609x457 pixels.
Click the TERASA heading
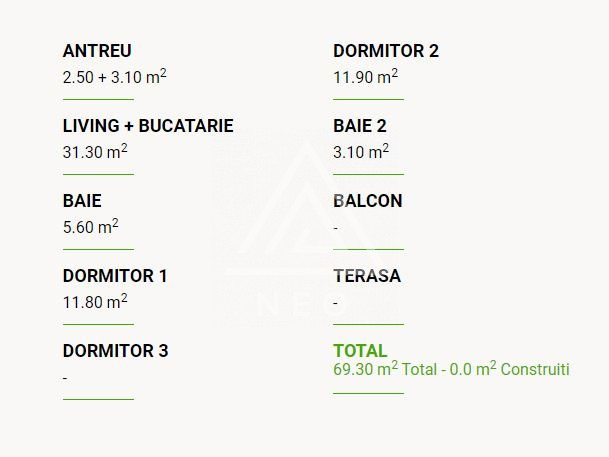pyautogui.click(x=367, y=276)
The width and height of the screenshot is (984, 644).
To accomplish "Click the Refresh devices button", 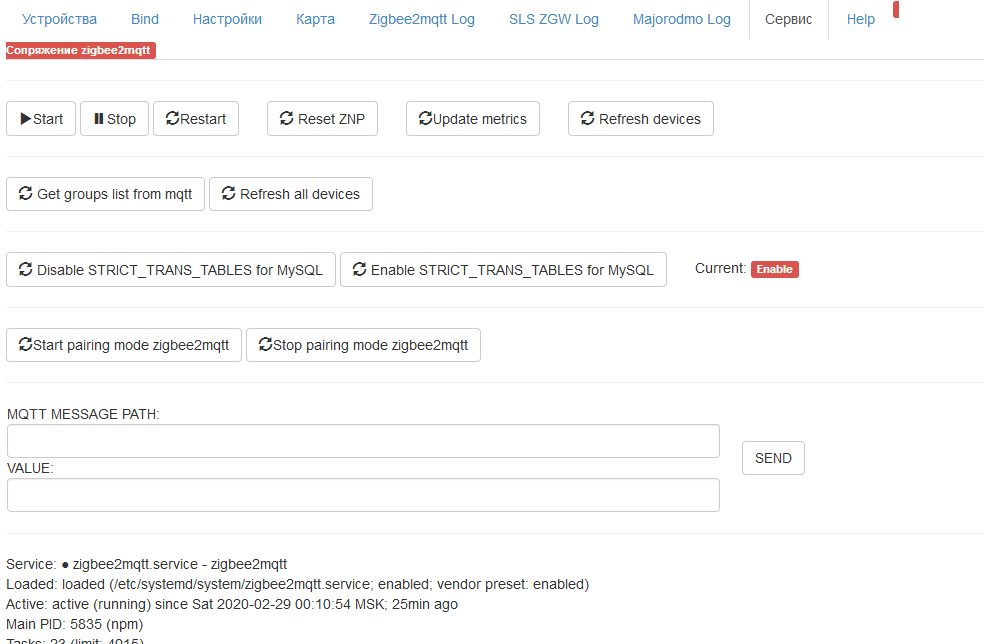I will pyautogui.click(x=640, y=119).
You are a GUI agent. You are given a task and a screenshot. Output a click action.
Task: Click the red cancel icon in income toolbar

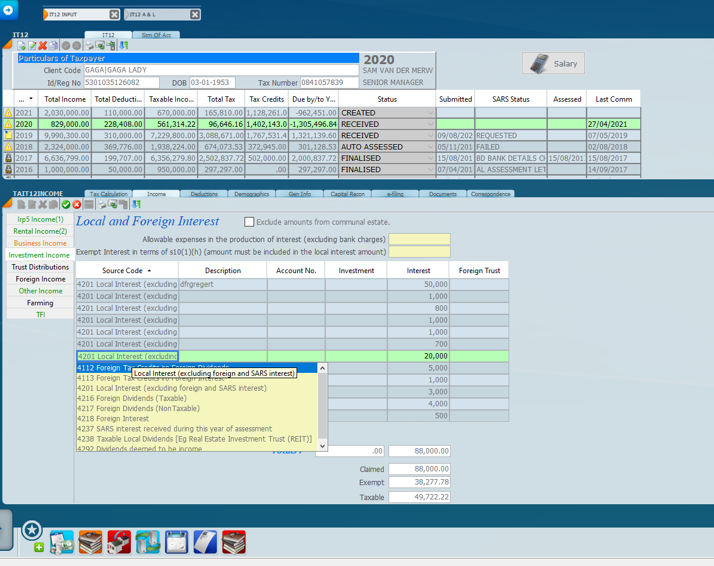[77, 205]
##########
• To do
Find each line above that contains "screenshot", and copy those lines.

• Solution to the problem
The width and height of the screenshot is (984, 644).
You are a GUI agent. You are given a task and a screenshot. Output a click action.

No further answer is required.